We were lucky with the weather at work. A customer who'd travelled from somewhere else in Suffolk said they had snow, and when I got home I discovered it drizzled here, but in the plant centre it was dry, calm, and fairly bright. Cold, but really quite nice.
The first of the spring flowering bulbs we potted ourselves were ready for sale, and it was my job to unload them from the red trolley in which they'd made the voyage across the car park, and set them out in alphabetical order by the entrance to the shop. The only ones in bloom were a tiny iris 'Gordon', a dainty little thing with flowers in a vivid shade of mid-purple, splashed with yellow. They were delightful, but even the pots that contained nothing yet but newly emerging tufts of leaves had a very hopeful, engaging quality.
After putting out the bulbs my next job on the manager's list was to move all the hostas lined up on the gravel in the shaded tunnel back on to their tables, now that the creosote substitute on the tables has dried. This initially looked as though it was going to be an utterly baffling task, since the order of the hostas on the ground was not immediately clear, and they needed to be in strict alphabetical order on the tables. Once I'd understood what the person who took them off the tables had done it became very straightforward, and simply involved lifting a large number of pots. They were only two litre pots for the most part, so not individually very heavy, but collectively they must have weighted a lot. It didn't seem worth putting them into a trolley to move them a few metres, so I had quite a thorough low-impact workout lifting a pot in each hand and carrying them several paces to the table. I weeded them all, trimmed off any remaining dead stems, and topped the pots off with fresh compost. They were not very weedy to start with, but I used about half a bag of compost, handful by handful as I levelled off the top of each pot.

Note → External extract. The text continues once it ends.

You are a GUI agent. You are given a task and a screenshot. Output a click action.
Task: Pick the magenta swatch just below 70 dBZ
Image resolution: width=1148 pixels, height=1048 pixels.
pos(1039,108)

By mid afternoon I'd finished the jobs allocated to me on the list, so in a spirit of co-operation did one of someone else's tasks and lifted the moisture loving plants back on to their table as well. My colleague was working hard packaging up mail order deliveries, so I didn't mind helping out with something on his list. My other colleague was supposed to do some more creosoting, but I drew the line at volunteering to help with that.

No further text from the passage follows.